Die Auseinandersetzung mit
dem Pessimismus läßt jedoch noch einen weiteren Komplex von Motiven
erkennen – jene Formen rhetorischer und ästhetischer Stilisierung nämlich, die
es erlauben, hier von einem ›sekundären Pessimismus‹ zu sprechen. In dem
Grauen, das die Pessimisten diagnostizieren, wird immer wieder eine gewisse
Faszination des Schrecklichen sichtbar, gleichzeitig ist hier eine Neigung zur
Selbststilisierung zu bemerken. Die Pessimisten treten auf als die einsamen
Vorkämpfer einer Wahrheit, die verkannt wird, weil die feige und verblendete
Masse das Schreckliche nicht zur Kenntnis zu nehmen wagt.
Die Pose, die die
Pessimisten dabei einnehmen, demonstriert noch einmal die Ambivalenz des
Perspektivwechsels, der hier vollzogen wird: Trägt dieser auf der einen Seite
entscheidend dazu bei, daß das subjektiv erfahrene Leid ernst genommen werden
muß, so finden hier doch auf der anderen Seite selbsternannte Heldenseelen die
Möglichkeit, sich über die Meinungen und Interessen der Mehrheit
hinwegzusetzen. Unter Berufung auf den Adel des Leids vermögen die ›großen
einzelnen‹ die Massen kurzerhand dem schlechten Bestehenden zuzuschlagen: »Das
tiefe Leiden«, so Nietzsche, »macht vornehm; es trennt.«[3] Schon
Schopenhauer war alles andere als ein Demokrat, weit deutlicher zum Ausdruck
kommen diese problematischen Tendenzen aber erst bei den Kulturpessimisten des
späten 19. und frühen 20. Jahrhunderts. In Spenglers Untergang des Abendlandes erstarrt
der pessimistische Subjektivismus dann zur Pose des heroischen einzelnen, der
nur noch mit Verachtung auf jenes Leid der Individuen herabblicken kann, das
ursprünglich einmal zu den zentralen Motiven des Pessimismus gehört hatte.

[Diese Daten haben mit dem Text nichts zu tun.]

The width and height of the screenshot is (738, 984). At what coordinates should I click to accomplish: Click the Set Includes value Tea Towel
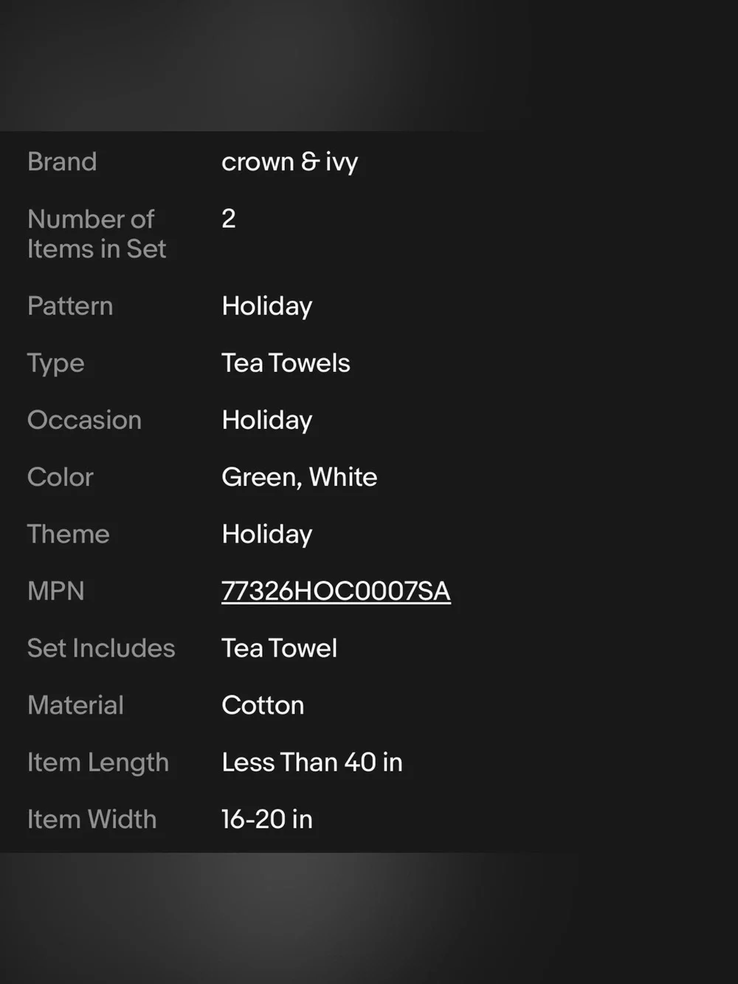279,648
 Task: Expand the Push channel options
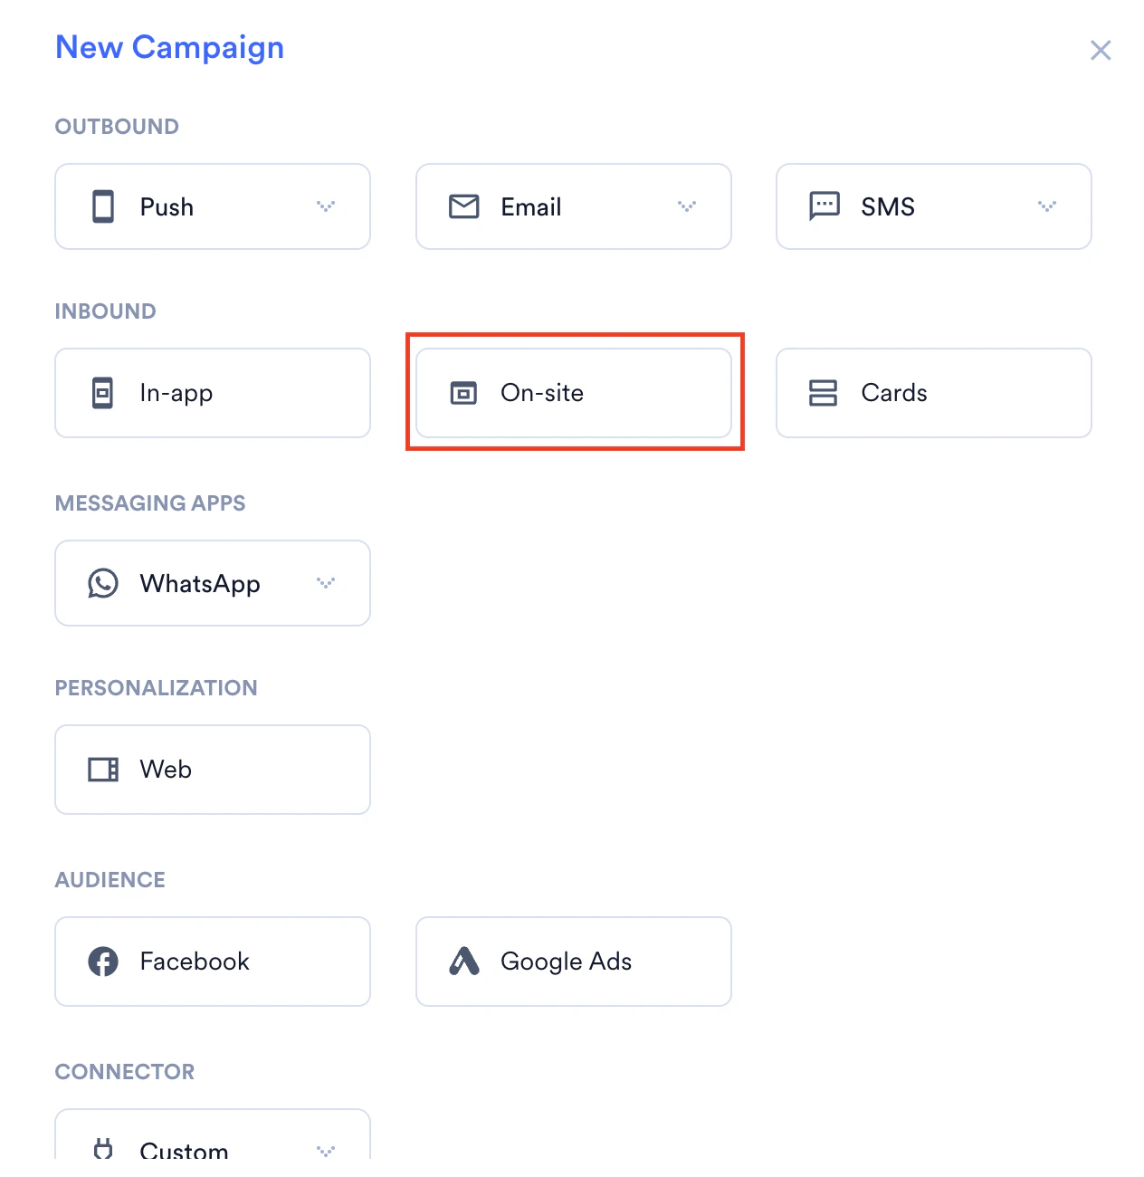coord(326,206)
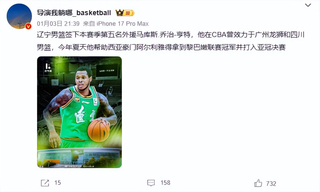The width and height of the screenshot is (320, 192).
Task: Open username 导演我躺哪_basketball profile
Action: tap(74, 13)
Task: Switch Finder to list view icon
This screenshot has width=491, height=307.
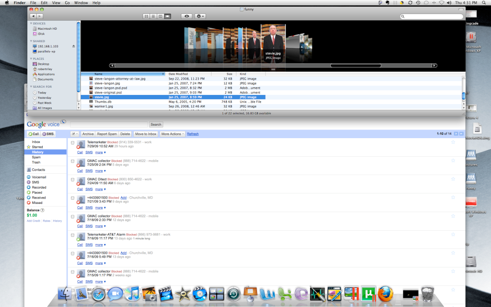Action: click(153, 16)
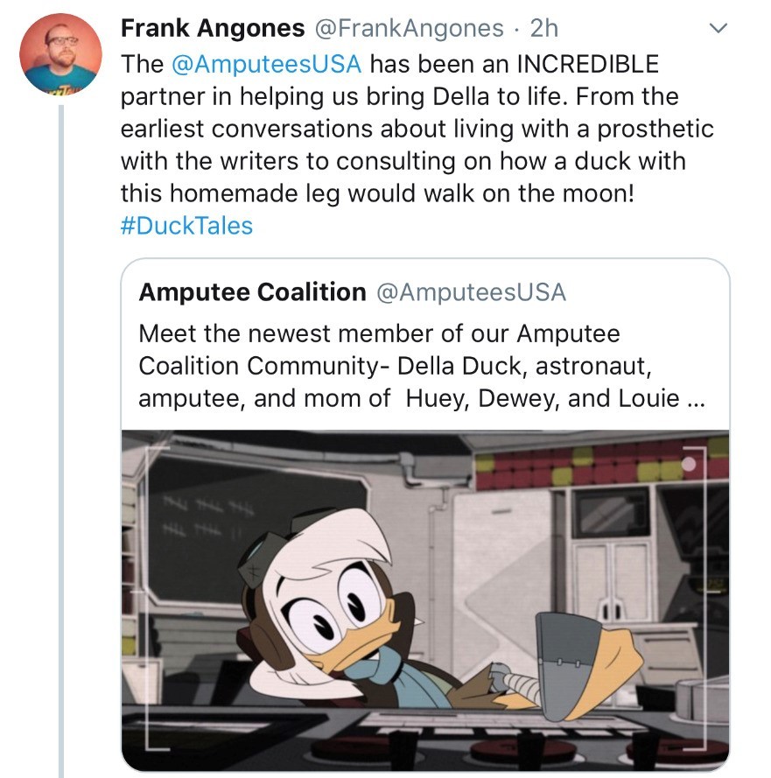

Diese Leiden haben sich – soweit das heute zu beurteilen ist – in den eineinhalb Jahrhunderten zwischen Kant und Spengler nicht wesentlich vergrößert, die schwarze Farbe, die die Pessimisten mit einer gewissen Faszination auftragen, hat mit der Wirklichkeit wenig mehr zu tun als der ältere Goldglanz. Dennoch wird hier ein wichtiger Schritt vollzogen: Die Zerstörung jener autoritativen Sinnstiftungen schafft den Raum, in der das Subjekt als Kritiker wie als Opfer seine Interessen und seine Sichtweise zur Geltung bringen kann – hier vor allem scheint denn auch die philosophische Bedeutung dieser Tradition zu liegen.